** DATA FOR THIS TASK **
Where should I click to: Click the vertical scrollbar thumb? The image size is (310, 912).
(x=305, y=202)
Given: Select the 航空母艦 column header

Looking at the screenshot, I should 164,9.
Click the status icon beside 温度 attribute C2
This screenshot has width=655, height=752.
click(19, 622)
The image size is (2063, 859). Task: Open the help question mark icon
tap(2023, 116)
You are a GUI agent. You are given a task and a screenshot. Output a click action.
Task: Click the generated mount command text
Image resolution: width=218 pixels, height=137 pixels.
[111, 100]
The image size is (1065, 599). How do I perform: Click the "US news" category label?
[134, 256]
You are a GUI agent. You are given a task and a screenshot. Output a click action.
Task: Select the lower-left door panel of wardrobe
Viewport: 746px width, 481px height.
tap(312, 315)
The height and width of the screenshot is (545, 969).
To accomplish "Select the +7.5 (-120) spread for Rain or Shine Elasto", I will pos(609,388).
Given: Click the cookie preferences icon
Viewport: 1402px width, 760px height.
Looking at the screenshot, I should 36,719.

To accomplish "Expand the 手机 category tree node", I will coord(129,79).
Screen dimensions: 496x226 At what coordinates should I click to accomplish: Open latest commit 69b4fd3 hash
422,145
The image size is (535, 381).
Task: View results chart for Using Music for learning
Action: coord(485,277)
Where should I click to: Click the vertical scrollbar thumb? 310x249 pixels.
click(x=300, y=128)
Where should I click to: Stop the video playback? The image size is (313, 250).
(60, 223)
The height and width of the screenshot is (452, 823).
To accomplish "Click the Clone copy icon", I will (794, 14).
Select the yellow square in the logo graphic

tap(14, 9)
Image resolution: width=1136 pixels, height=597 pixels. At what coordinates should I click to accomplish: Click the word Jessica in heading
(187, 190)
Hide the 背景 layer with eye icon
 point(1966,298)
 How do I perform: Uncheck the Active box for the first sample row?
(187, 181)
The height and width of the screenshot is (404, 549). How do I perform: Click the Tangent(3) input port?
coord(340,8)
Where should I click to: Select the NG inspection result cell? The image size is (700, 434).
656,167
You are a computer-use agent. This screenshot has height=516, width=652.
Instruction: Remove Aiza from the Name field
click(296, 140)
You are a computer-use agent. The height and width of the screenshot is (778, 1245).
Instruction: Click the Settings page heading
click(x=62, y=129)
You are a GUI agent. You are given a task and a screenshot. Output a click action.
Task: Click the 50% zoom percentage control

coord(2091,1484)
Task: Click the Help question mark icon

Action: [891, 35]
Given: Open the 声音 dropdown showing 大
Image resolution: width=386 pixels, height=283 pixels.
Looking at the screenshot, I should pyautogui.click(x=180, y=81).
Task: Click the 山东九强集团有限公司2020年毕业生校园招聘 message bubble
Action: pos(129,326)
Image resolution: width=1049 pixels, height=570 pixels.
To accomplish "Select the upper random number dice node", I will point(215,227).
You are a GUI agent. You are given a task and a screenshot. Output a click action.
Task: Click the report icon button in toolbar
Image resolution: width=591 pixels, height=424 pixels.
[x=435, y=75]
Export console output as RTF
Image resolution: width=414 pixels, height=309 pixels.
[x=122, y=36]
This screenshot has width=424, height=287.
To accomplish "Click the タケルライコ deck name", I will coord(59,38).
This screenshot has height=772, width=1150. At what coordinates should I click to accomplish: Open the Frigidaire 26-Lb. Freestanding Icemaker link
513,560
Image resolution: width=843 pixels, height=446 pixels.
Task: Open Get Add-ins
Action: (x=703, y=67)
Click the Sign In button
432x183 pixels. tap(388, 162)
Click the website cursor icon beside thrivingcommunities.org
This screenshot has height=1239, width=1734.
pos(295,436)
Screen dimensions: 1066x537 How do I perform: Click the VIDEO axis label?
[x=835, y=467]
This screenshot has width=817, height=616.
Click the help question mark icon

** THE PROBLEM **
Please echo the data above exactly as it appears, every line of it.

** ANSWER BELOW **
Where should I click to: Click the vertical scrollbar thumb? The image size is (310, 912).
(x=305, y=202)
Given: Select the 航空母艦 column header

Looking at the screenshot, I should 164,9.
Click the status icon beside 温度 attribute C2
This screenshot has width=655, height=752.
click(19, 622)
The image size is (2063, 859). Task: Open the help question mark icon
tap(2023, 116)
You are a GUI agent. You are given a task and a screenshot. Output a click action.
Task: Click the generated mount command text
Image resolution: width=218 pixels, height=137 pixels.
[111, 100]
The image size is (1065, 599). How do I perform: Click the "US news" category label?
[134, 256]
You are a GUI agent. You are given a task and a screenshot. Output a click action.
Task: Select the lower-left door panel of wardrobe
Viewport: 746px width, 481px height.
tap(312, 315)
The height and width of the screenshot is (545, 969).
To accomplish "Select the +7.5 (-120) spread for Rain or Shine Elasto", I will pos(609,388).
Given: Click the cookie preferences icon
Viewport: 1402px width, 760px height.
Looking at the screenshot, I should 36,719.

To accomplish "Expand the 手机 category tree node", I will coord(129,79).
Screen dimensions: 496x226 At what coordinates should I click to accomplish: Open latest commit 69b4fd3 hash
422,145
The image size is (535, 381).
Task: View results chart for Using Music for learning
Action: coord(485,277)
Where should I click to: Click the vertical scrollbar thumb? 310x249 pixels.
click(x=300, y=128)
Where should I click to: Stop the video playback? The image size is (313, 250).
(60, 223)
The height and width of the screenshot is (452, 823).
To accomplish "Click the Clone copy icon", I will (794, 14).
Select the yellow square in the logo graphic

tap(14, 9)
Image resolution: width=1136 pixels, height=597 pixels. At what coordinates should I click to accomplish: Click the word Jessica in heading
(187, 190)
Hide the 背景 layer with eye icon
 point(1966,298)
 How do I perform: Uncheck the Active box for the first sample row?
(187, 181)
The height and width of the screenshot is (404, 549). How do I perform: Click the Tangent(3) input port?
coord(340,8)
Where should I click to: Select the NG inspection result cell? The image size is (700, 434).
656,167
You are a computer-use agent. This screenshot has height=516, width=652.
Instruction: Remove Aiza from the Name field
click(296, 140)
You are a computer-use agent. The height and width of the screenshot is (778, 1245).
Instruction: Click the Settings page heading
click(x=62, y=129)
You are a GUI agent. You are given a task and a screenshot. Output a click action.
Task: Click the 50% zoom percentage control

coord(2091,1484)
Task: Click the Help question mark icon

Action: [891, 35]
Given: Open the 声音 dropdown showing 大
Image resolution: width=386 pixels, height=283 pixels.
Looking at the screenshot, I should pyautogui.click(x=180, y=81).
Task: Click the 山东九强集团有限公司2020年毕业生校园招聘 message bubble
Action: pos(129,326)
Image resolution: width=1049 pixels, height=570 pixels.
To accomplish "Select the upper random number dice node", I will point(215,227).
You are a GUI agent. You are given a task and a screenshot. Output a click action.
Task: Click the report icon button in toolbar
Image resolution: width=591 pixels, height=424 pixels.
[x=435, y=75]
Export console output as RTF
Image resolution: width=414 pixels, height=309 pixels.
[x=122, y=36]
This screenshot has width=424, height=287.
To accomplish "Click the タケルライコ deck name", I will coord(59,38).
This screenshot has height=772, width=1150. At what coordinates should I click to accomplish: Open the Frigidaire 26-Lb. Freestanding Icemaker link
513,560
Image resolution: width=843 pixels, height=446 pixels.
Task: Open Get Add-ins
Action: (x=703, y=67)
Click the Sign In button
432x183 pixels. tap(388, 162)
Click the website cursor icon beside thrivingcommunities.org
This screenshot has height=1239, width=1734.
pos(295,436)
Screen dimensions: 1066x537 How do I perform: Click the VIDEO axis label?
[x=835, y=467]
This screenshot has width=817, height=616.
Click the help question mark icon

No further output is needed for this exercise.